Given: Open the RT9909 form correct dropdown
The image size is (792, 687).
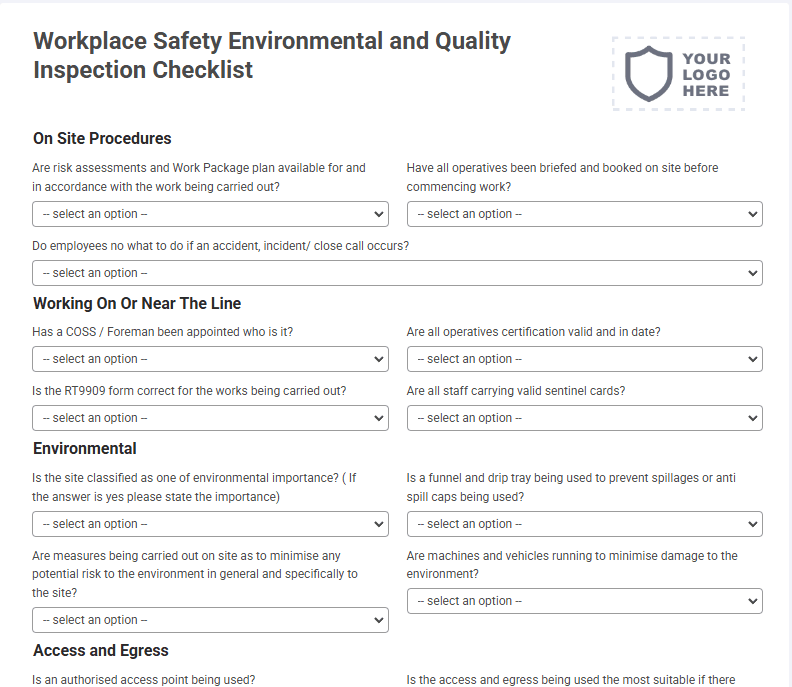Looking at the screenshot, I should click(x=210, y=418).
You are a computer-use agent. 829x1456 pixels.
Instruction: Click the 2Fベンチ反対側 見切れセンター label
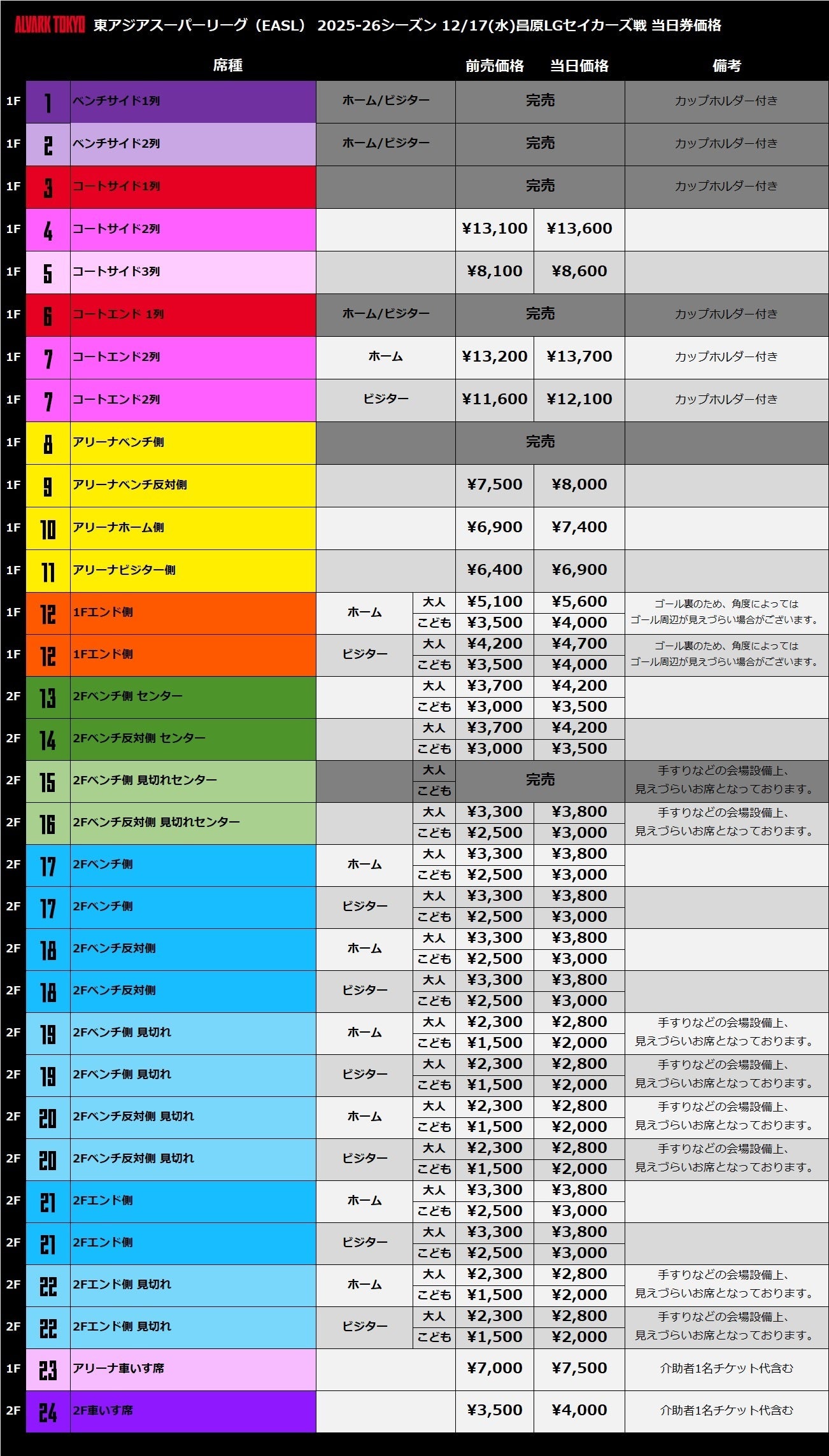(156, 822)
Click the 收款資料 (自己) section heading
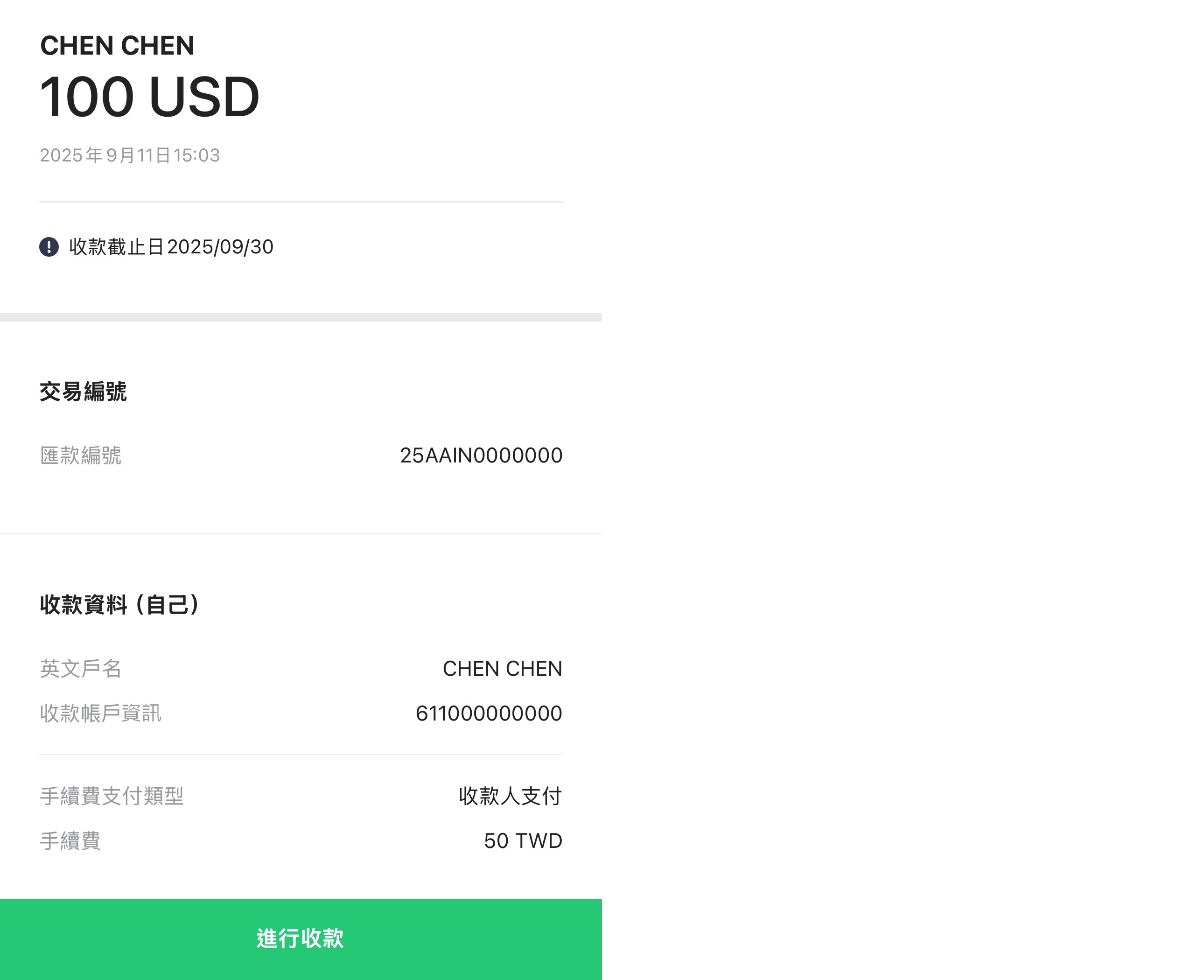 tap(119, 605)

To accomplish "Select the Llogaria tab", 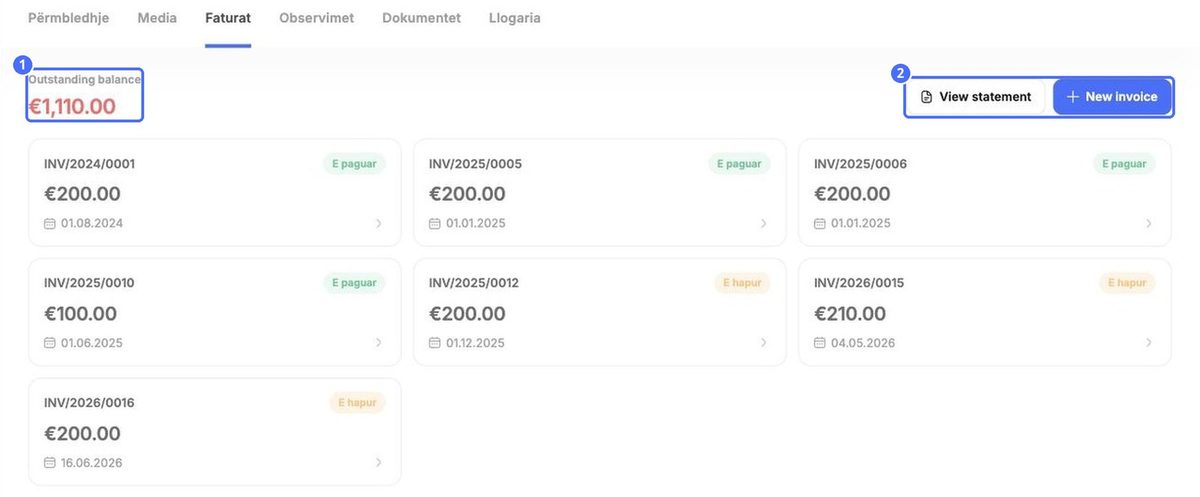I will (515, 18).
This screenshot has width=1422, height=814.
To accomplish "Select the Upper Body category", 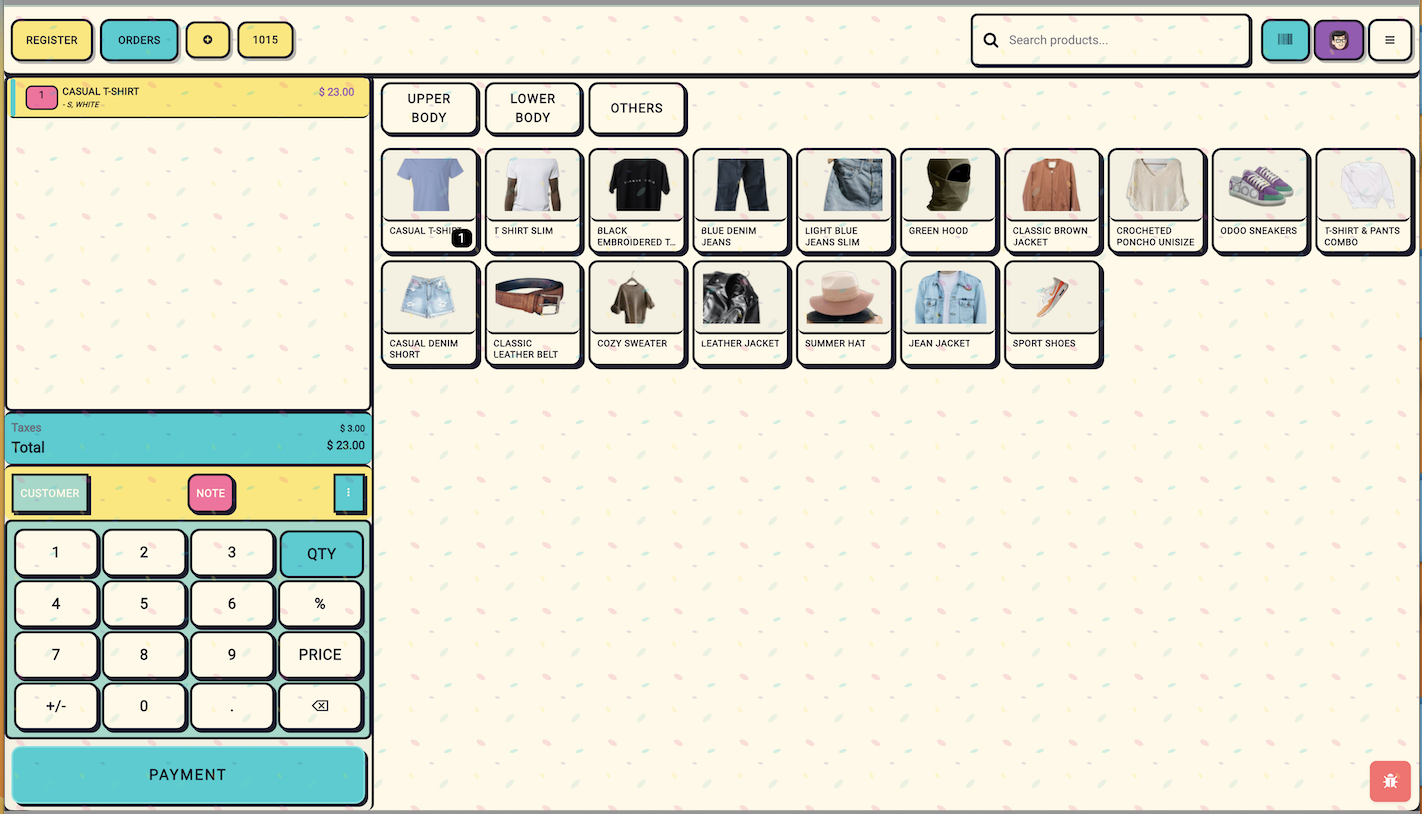I will pyautogui.click(x=429, y=108).
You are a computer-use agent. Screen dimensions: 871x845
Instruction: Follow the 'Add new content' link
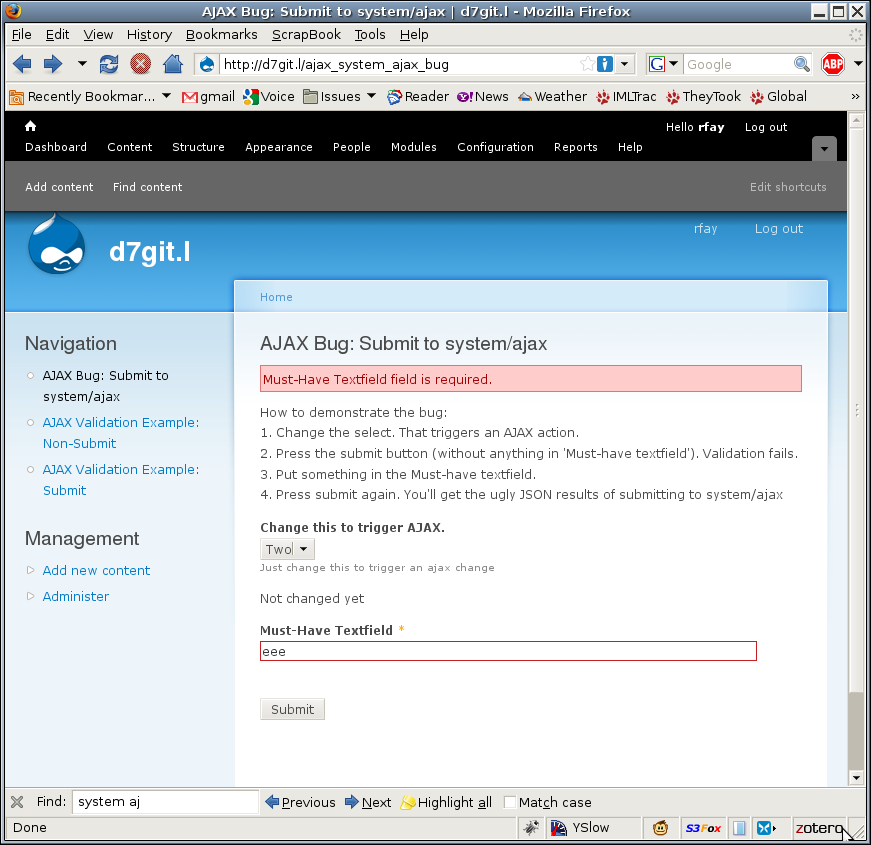96,570
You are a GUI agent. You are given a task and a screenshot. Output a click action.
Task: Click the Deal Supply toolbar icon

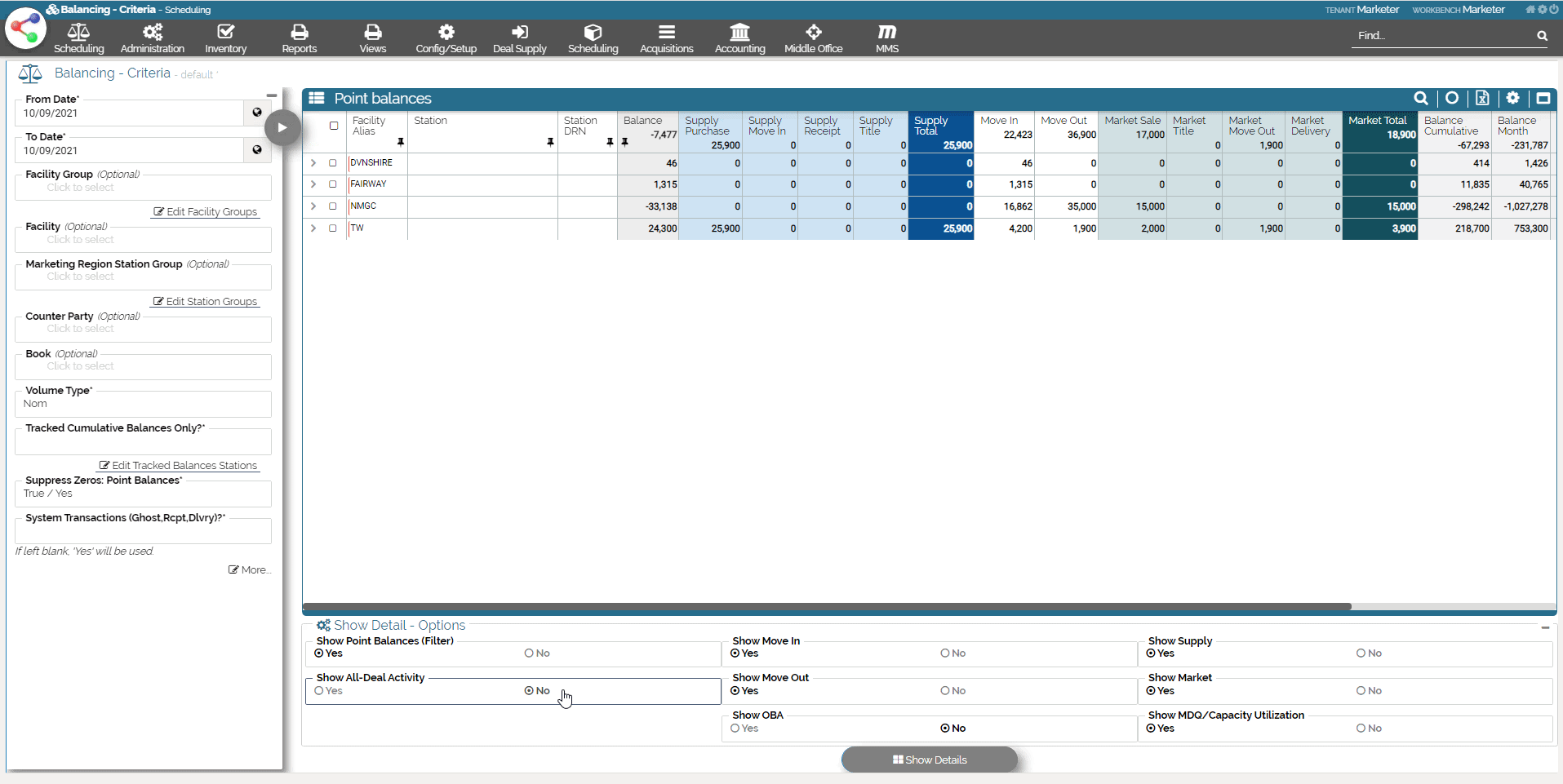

======

> TASK STATEMENT
Could you format the lines from the one containing "You are a computer-use agent. Screen" through the end of the entries as a JSON list of strings, one string per line, skipping blank lines and leaving the pictures out?

> EXPECTED OUTPUT
[
  "You are a computer-use agent. Screen dimensions: 871x845",
  "Instruction: Follow the 'Add new content' link",
  "96,570",
  "You are a GUI agent. You are given a task and a screenshot. Output a click action.",
  "Task: Click the Deal Supply toolbar icon"
]